A new study, published in the journal Nature Microbiology, provide insight into how a common virus hijacks a host cell's protein to help assemble new viruses before they are released. The results increase our understanding of how viruses reproduce in the body and establish a rationale for the development of protein inhibitor as potential antiviral therapeutics.
While most research into viral infections has focused on mechanisms viruses use to enter cells, less is known about the late steps in infection. The new findings were identified in reovirus, a common virus that is normally harmless but has recently been implicated as a potential cause of celiac disease.
"Our work provides compelling evidence that reoviruses, and perhaps additional distantly related viruses, require a specialized protein-folding machine expressed in cells to replicate," said senior author Terence Dermody, chair of the Department of Pediatrics at the University of Pittsburgh School of Medicine.

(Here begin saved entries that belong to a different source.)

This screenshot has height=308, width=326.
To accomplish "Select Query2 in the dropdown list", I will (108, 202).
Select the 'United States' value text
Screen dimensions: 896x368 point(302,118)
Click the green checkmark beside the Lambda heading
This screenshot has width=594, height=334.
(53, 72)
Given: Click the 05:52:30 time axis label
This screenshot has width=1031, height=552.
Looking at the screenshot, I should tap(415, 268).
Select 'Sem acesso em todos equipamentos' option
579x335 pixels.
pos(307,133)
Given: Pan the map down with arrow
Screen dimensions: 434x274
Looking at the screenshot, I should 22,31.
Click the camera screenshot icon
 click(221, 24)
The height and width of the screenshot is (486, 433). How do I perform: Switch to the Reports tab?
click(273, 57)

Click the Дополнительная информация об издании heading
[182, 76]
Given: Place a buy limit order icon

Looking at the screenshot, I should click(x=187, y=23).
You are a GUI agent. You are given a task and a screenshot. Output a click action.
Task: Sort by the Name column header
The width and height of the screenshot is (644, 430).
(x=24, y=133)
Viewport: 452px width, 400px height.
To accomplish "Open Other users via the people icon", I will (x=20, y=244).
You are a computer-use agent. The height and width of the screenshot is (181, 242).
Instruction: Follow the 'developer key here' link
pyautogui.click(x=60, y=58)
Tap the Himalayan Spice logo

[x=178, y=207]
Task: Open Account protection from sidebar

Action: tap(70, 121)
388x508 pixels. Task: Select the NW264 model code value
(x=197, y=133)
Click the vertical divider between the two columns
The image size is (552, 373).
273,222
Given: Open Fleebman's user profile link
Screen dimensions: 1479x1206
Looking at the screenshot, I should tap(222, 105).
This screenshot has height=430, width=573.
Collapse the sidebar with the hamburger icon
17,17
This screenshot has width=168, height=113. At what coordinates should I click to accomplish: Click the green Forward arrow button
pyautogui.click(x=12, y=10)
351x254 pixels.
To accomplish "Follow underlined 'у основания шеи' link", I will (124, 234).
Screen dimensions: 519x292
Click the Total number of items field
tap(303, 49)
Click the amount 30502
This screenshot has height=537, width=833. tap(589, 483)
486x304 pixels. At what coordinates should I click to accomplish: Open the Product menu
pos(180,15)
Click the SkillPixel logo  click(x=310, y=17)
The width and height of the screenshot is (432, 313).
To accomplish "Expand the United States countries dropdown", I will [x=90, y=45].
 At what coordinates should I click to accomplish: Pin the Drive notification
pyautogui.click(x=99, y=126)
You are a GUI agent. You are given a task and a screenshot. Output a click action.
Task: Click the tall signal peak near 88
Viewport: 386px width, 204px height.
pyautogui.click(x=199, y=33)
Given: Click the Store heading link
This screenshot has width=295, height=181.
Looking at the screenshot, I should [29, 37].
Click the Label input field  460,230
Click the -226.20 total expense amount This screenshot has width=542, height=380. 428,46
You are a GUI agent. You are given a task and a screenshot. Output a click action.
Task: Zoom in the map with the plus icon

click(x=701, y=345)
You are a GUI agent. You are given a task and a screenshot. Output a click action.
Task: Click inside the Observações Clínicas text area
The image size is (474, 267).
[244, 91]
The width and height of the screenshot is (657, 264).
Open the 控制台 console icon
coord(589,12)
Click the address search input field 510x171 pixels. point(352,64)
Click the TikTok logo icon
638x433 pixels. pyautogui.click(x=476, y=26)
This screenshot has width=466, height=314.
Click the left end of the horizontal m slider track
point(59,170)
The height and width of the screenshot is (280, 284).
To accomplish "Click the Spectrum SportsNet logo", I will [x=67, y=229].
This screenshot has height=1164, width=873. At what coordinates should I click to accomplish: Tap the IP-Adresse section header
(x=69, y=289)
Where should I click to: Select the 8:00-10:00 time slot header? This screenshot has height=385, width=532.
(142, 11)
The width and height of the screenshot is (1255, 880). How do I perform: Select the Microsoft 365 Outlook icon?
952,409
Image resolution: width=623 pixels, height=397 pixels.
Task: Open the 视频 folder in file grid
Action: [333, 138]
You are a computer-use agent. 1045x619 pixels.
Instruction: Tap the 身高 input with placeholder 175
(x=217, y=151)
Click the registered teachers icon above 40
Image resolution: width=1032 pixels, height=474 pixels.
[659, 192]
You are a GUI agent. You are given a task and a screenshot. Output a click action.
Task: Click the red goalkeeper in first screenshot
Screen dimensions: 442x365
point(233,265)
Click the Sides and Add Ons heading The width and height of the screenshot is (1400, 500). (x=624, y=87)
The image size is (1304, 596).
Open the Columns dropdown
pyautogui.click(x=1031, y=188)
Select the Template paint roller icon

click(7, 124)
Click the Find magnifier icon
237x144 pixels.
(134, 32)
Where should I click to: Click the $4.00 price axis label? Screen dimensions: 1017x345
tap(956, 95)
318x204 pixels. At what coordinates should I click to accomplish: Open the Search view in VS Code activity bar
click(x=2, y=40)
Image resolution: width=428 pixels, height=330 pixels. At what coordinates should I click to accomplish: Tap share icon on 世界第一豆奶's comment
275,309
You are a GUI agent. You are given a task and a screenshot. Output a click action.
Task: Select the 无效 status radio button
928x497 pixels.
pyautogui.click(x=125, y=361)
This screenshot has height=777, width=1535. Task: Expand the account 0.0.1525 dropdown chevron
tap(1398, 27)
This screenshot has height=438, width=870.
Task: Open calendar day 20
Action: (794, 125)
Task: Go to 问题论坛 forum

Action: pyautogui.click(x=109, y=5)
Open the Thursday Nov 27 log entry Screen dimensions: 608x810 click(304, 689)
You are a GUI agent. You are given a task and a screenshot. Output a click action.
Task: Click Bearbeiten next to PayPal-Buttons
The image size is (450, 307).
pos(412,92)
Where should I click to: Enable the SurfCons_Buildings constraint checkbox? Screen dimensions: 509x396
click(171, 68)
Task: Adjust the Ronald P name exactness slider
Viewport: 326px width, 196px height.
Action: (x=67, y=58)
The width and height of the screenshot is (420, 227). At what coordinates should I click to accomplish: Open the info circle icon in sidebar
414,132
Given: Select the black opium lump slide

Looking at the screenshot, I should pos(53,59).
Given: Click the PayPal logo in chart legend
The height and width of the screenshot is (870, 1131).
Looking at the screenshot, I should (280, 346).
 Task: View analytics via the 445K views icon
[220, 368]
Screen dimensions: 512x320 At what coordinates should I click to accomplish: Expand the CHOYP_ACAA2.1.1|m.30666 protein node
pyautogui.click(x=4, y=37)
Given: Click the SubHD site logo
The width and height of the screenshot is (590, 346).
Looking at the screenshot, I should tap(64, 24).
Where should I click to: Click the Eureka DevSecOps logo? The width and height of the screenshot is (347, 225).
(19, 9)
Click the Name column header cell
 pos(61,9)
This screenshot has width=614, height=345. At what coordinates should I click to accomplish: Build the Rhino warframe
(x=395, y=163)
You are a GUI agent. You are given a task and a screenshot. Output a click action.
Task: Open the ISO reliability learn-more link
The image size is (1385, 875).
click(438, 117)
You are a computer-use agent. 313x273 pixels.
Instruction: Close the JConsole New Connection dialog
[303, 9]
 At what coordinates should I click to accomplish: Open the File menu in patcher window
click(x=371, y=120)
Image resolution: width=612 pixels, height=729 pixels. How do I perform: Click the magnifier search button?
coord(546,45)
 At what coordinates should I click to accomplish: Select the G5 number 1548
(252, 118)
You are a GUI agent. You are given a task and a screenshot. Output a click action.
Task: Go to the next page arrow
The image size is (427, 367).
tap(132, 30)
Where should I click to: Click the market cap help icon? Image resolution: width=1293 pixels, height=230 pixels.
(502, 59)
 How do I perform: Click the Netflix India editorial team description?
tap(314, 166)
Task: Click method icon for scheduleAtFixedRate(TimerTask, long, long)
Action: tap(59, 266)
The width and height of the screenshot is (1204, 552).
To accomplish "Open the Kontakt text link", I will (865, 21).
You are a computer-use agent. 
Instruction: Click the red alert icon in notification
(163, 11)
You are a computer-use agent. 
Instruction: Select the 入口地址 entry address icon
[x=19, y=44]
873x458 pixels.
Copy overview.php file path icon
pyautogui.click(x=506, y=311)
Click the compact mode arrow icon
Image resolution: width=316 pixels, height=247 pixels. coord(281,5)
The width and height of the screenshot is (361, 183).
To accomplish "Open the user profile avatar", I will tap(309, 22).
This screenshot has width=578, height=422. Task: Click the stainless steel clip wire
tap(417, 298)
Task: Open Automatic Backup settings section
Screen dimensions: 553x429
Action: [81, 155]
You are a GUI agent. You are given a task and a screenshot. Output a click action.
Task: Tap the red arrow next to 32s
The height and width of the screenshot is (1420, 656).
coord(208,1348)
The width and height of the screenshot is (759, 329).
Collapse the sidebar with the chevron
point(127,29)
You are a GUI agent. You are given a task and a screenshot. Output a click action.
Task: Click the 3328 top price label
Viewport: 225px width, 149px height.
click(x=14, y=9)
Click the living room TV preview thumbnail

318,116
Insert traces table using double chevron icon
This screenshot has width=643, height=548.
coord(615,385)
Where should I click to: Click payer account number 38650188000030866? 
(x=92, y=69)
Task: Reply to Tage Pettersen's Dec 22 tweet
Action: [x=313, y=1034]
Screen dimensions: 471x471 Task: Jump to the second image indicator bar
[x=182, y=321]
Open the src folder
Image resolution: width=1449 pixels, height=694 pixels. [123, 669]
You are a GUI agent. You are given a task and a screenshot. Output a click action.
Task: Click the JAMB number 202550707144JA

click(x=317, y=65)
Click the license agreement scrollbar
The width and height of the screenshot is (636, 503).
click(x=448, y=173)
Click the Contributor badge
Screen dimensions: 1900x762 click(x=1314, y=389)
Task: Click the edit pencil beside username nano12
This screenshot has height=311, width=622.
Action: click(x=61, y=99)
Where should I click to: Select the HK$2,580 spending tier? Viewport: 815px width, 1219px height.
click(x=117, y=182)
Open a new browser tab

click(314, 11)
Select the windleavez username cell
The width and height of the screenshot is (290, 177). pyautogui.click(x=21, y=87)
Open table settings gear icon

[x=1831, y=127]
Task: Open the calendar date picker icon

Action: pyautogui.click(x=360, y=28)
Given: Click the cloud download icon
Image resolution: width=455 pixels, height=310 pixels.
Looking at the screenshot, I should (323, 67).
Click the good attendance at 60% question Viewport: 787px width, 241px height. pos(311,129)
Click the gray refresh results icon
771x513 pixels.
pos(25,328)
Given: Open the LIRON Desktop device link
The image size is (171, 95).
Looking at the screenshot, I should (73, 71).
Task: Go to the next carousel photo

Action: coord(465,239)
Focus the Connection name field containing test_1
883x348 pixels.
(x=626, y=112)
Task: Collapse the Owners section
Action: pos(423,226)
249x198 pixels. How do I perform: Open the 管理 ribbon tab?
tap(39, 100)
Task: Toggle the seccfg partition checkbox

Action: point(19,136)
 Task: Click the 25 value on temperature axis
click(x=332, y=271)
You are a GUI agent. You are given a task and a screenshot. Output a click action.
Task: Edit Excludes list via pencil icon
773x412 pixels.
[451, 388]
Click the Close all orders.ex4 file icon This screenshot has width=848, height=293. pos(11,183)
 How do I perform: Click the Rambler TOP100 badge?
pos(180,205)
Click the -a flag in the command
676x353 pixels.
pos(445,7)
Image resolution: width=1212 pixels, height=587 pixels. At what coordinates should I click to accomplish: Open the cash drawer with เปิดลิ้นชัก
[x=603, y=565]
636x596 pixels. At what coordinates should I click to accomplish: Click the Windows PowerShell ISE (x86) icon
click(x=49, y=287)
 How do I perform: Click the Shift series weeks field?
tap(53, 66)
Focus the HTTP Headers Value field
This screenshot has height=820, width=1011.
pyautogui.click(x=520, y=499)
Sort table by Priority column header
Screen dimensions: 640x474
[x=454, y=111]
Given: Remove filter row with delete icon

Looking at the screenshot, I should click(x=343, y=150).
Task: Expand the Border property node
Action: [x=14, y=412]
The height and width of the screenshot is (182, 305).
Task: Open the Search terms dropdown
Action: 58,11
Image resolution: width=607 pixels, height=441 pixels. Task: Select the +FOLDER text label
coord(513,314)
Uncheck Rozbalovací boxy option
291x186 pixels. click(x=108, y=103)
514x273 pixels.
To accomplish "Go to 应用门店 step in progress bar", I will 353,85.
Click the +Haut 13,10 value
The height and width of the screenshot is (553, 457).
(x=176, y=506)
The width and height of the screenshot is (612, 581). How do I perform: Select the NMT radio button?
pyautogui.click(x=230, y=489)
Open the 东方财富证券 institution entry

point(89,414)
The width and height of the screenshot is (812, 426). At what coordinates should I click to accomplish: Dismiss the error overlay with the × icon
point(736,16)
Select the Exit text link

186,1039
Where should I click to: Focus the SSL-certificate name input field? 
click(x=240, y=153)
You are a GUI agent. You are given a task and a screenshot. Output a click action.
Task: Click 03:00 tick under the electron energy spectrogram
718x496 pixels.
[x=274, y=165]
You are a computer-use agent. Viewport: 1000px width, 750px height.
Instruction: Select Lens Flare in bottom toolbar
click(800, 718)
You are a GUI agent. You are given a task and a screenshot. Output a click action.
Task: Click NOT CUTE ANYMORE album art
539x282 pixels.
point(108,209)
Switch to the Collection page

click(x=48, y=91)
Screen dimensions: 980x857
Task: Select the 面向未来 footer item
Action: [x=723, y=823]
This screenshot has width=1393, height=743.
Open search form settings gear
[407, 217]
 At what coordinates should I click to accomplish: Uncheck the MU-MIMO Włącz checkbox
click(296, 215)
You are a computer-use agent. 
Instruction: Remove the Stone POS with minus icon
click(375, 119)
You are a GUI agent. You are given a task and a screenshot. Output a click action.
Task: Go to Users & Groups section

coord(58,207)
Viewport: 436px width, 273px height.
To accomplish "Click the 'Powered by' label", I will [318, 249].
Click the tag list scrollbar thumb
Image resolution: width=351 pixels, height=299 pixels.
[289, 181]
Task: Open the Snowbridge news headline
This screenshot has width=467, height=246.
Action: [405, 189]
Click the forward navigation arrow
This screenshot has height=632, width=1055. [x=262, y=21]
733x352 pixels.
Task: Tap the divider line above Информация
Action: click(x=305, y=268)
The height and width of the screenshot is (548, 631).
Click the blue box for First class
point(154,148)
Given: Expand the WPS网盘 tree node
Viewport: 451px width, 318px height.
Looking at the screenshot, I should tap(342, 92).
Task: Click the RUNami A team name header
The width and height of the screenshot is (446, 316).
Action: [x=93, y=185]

"This is a pretty remarkable finding because viruses are in large part made of complex protein building blocks and we know little about how these blocks are assembled," added Dermody, he is also a physician-in-chief and scientific director at Children's Hospital of Pittsburgh of UPMC.
"Think of an unfolded protein like a plain sheet of paper: Rather unremarkable by itself, but capable of performing sophisticated functions when folded in a certain way, such as into an airplane. Similarly, proteins need to fold into specific shapes to work correctly," said first author Jonathan Knowlton, a researcher in Dermody's lab.
By screening a large number of proteins in lab-grown cells, the researchers discovered that reovirus hijacks a chaperone protein – a machine that folds other proteins – called TRiC, that is present in every cell.
In the case of reovirus, TRiC folds a major component of the protein shell that forms the outer coat of the virus, which is required for it to exit the cell and infect other healthy cells. When TRiC is disrupted, the outer coat cannot form and the cycle of viral replication is broken.
This study sheds light on the poorly understood process by which viral proteins fold and assemble to form new particles. In addition, this research contributes to an understanding of how the protein-folding machinery functions inside cells and may explain the manifestations of protein-misfolding diseases, such as Alzheimer's and Huntington's.
The researchers are now studying whether other viruses use this pathway to reproduce, identifying the exact steps in the folding process enabled by TRiC and looking for molecules that inhibit the process, which could be developed as therapies.